Dieser Bitte folgten viele Landkreisbewohner und spendeten insgesamt rund 44 760 Euro. Aber auch Menschen aus anderen Landkreisen zeigten sich großzügig – der Bezirksverband Oberbayern des Volksbundes Deutsche Kriegsgräberfürsorge e.V. konnte bei den Haus-, Straßen- und Friedhofsammlungen im Herbst 2017 erneut eine Ergebnissteigerung verzeichnen: „Das Sammlungsergebnis von 787 997 Euro bedeutet eine Steigerung um fast 15 000 Euro“, sagte der Bezirksvorsitzende des Volksbundes Heinrich Rehberg erfreut. Er dankte den freiwilligen Helfern und der großzügig spendenden Bevölkerung für das Engagement zugunsten der Kriegsgräberfürsorge. Insgesamt hatten sich 3 241 Menschen im Ehrenamt, insbesondere die Mitglieder der örtlichen Krieger-, Veteranen-, Reservisten- und Traditionsvereine, eingebracht. Auch die Bundeswehr konnte mit 179 047 Euro ihr Vorjahresergebnis steigern.

Getrübt wird die Freude durch die Verkaufszahlen der Gedenkkerzen-Aktion „Lichter für den Frieden“, die unter 30 000 Euro blieben und damit 13 Prozent unter dem Vorjahresergebnis. „Die Erlöse dieser regionalen Aktion fließen in die bayerischen Kriegsgräberstätten, beispielsweise unterstützte der Volksbund mit diesen Geldern den Austausch der Schindeln in der Kriegsgräberstätte Schönau am Königssee. Es ist schade, dass der Kerzenverkauf, den viele noch von ihrer Schulzeit her kennen, in den letzten Jahren zurückgeht“, so Rehberg.

Umso wichtiger sei es, die Gedenk- und Friedensarbeit des Volksbundes in den Schulen Oberbayerns noch bekannter zu machen: „73 Jahre nach Ende des Zweiten Weltkrieges muss den Schülern veranschaulicht werden, wie glücklich sie sich schätzen dürfen, in Frieden leben zu dürfen. In Schulprojekten wird der Volksbund Informations- und Erinnerungstafeln zu Kriegsgräberstätten erarbeiten und damit an die individuellen Schicksale der dort ruhenden Toten von Krieg und Gewaltherrschaft erinnern“, erklärte Rehberg.

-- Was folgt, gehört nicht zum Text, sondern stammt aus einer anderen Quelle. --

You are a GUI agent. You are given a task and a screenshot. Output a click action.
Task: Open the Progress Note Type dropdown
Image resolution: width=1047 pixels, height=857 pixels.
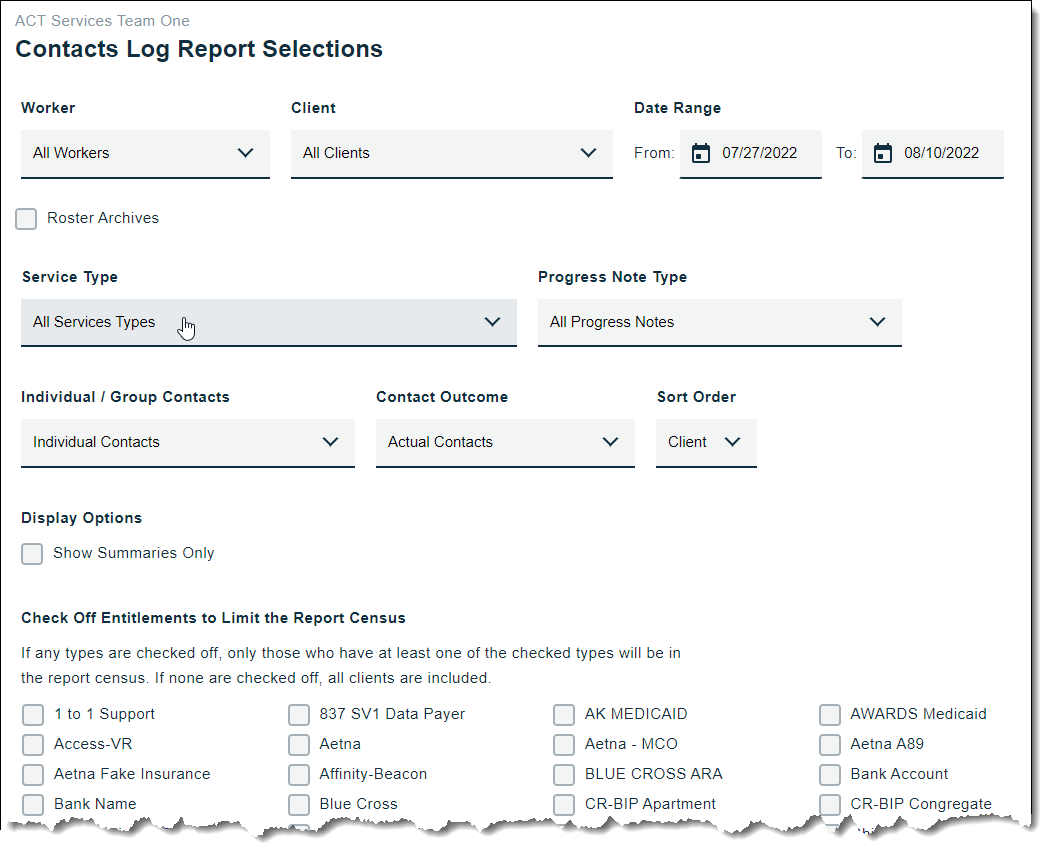[x=719, y=322]
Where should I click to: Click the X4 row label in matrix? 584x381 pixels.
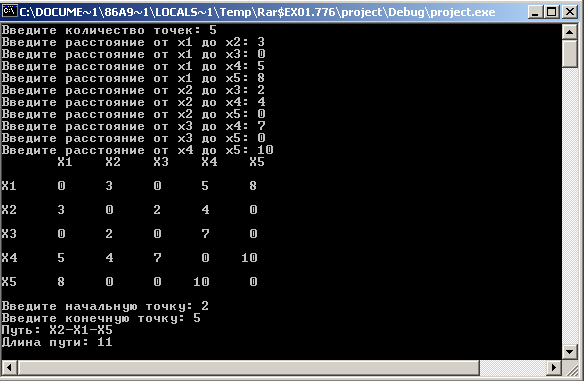pos(9,257)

Der Volksbund Deutsche Kriegsgräberfürsorge e.V. wurde 1919 von Heimkehrern und Hinterbliebenen des Ersten Weltkrieges ins Leben gerufen. Er ist damit eine der ältesten Bürger-

initiativen in Deutschland. Zurzeit pflegt die Organisation in 46 Ländern auf 833 Kriegsgräberstätten die Gräber von über 2,7 Millionen Toten beider Weltkriege. Unverzichtbarer Bestandteil seiner Friedensarbeit sind Gedenk- und Bildungsveranstaltungen sowie ein internationaler Jugendaustausch.